*169 CORRECTED MEMORANDUM & ORDER
This is a wrongful death action arising out of the crash of a SAM Airlines plane in Colombia, South America, that killed J. Martin Anderson. The decedent is survived by his wife Lisa Anderson and his thirteen-year-old son by a previous marriage, Bradley Anderson. Prior to the accident, the decedent lived in North Carolina with Mrs. Anderson and her son from a previous marriage. Bradley Anderson, who suffers from autism, resides with his mother, Deborah Housworth, in Georgia.
This action was brought pursuant to the Warsaw Convention by Mrs. Anderson as a representative of the decedent’s estate. After agreeing to a $2 million settlement with the defendants, Mrs. Anderson filed a motion asking for an order applying federal common law, rather than North Carolina law, to the allocation of the settlement proceeds.
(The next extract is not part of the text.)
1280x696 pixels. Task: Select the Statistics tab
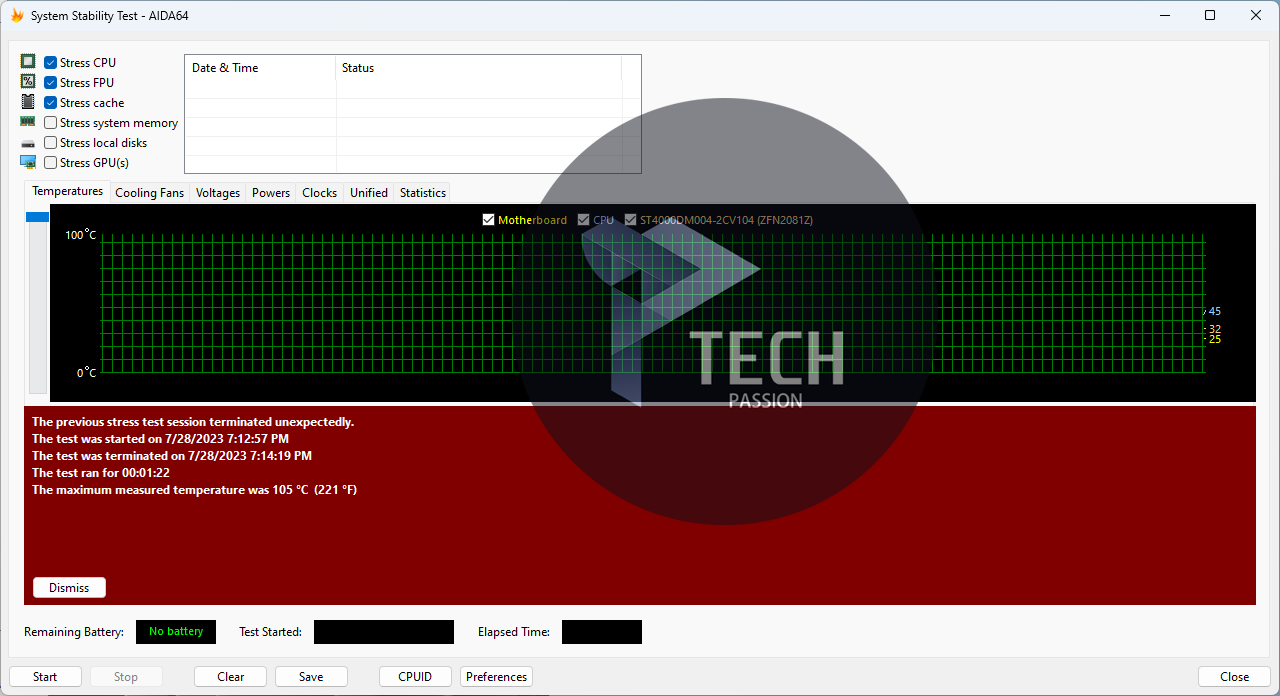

Under a North Carolina statute, N.C.GemStat. § 28A-18-2 (1995), recoveries in wrongful death actions are allocated according to the provisions of the intestacy statute, which in turn accord equal shares to a widow and an only child.
The motion papers are not clear about the degree to which the settlement was contingent on the outcome of the motion. Counsel for Mrs. Anderson initially stated that the settlement was reached “on condition this Court determines the amount to be paid to each beneficiary based on the applicable law.” PI. Lisa Anderson’s Mem. of Law at 1. Counsel further indicated that “determination of the choice of law issue raised by this motion will resolve the present impasse.” Id. Defendants, however, characterized the agreement as “subject to an apportionment of the settlement monies by this Court among the claiming beneficiaries.” Defs.’ Mem. of Law at 3. Indeed, this description was later accepted by counsel for Mrs. Anderson. See PI. Lisa Anderson’s Reply Mem. of Law at 4. The difference between these accounts, if any, leaves unclear whether the parties had agreed that I should apportion the settlement, or were asking me to decide a choice of law question in order to facilitate settlement.
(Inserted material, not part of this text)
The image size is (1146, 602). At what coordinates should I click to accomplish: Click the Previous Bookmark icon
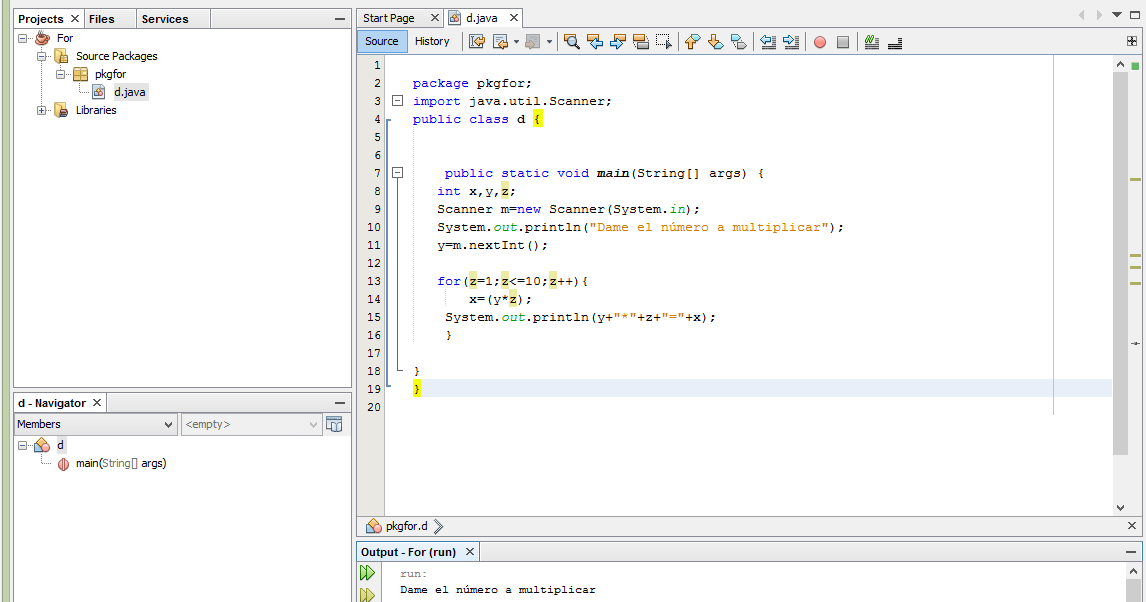click(691, 42)
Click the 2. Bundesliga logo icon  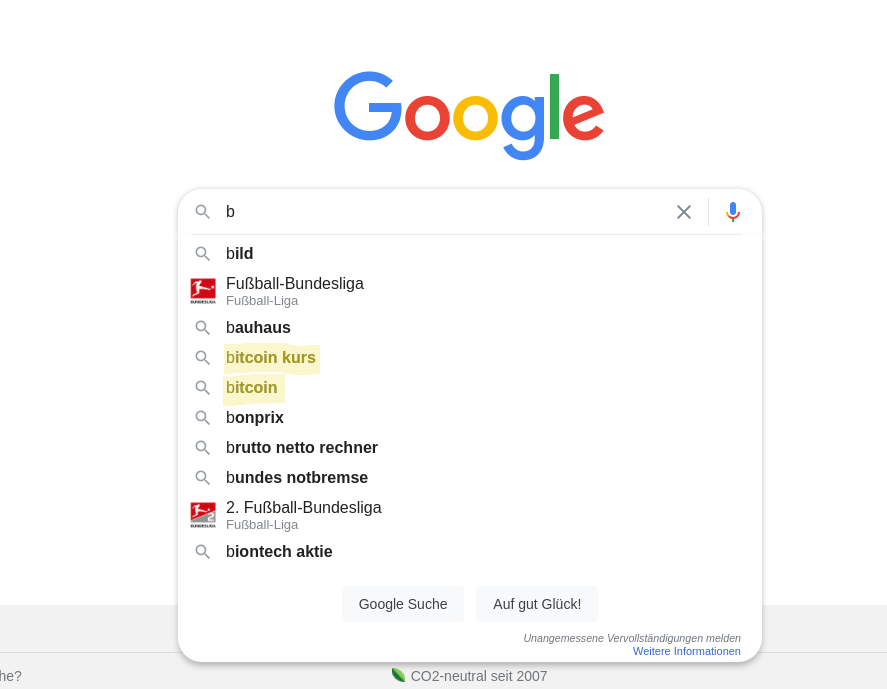point(203,515)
While I tentatively concluded that federal common law would apply, nevertheless, it also became clear that the resolution of the choice of law issue would not result in a settlement of the case. Accordingly, I granted Mrs. Anderson’s application to try the issue of damages first. The parties then proceeded to take discovery, which consisted mainly of deposing the family of Bradley Anderson, and then agreed upon a distribution of the proceeds of the settlement. By the time a compromise order was submitted for my approval in the spring of 1995, the defendants had increased their offer to $2.15 million, of which Mrs. Anderson would receive $1,850,000 and Bradley would receive $300,000. In other words, Mrs. Anderson had agreed to allocate $150,000 of the original $2 million settlement — equal to 7.5% — to Bradley and defendants had agreed to contribute $150,000 in additional funds. Even when viewed in the context of the total $2.15 million settlement, Mrs. Anderson’s projected share of the recovery would exceed 86%.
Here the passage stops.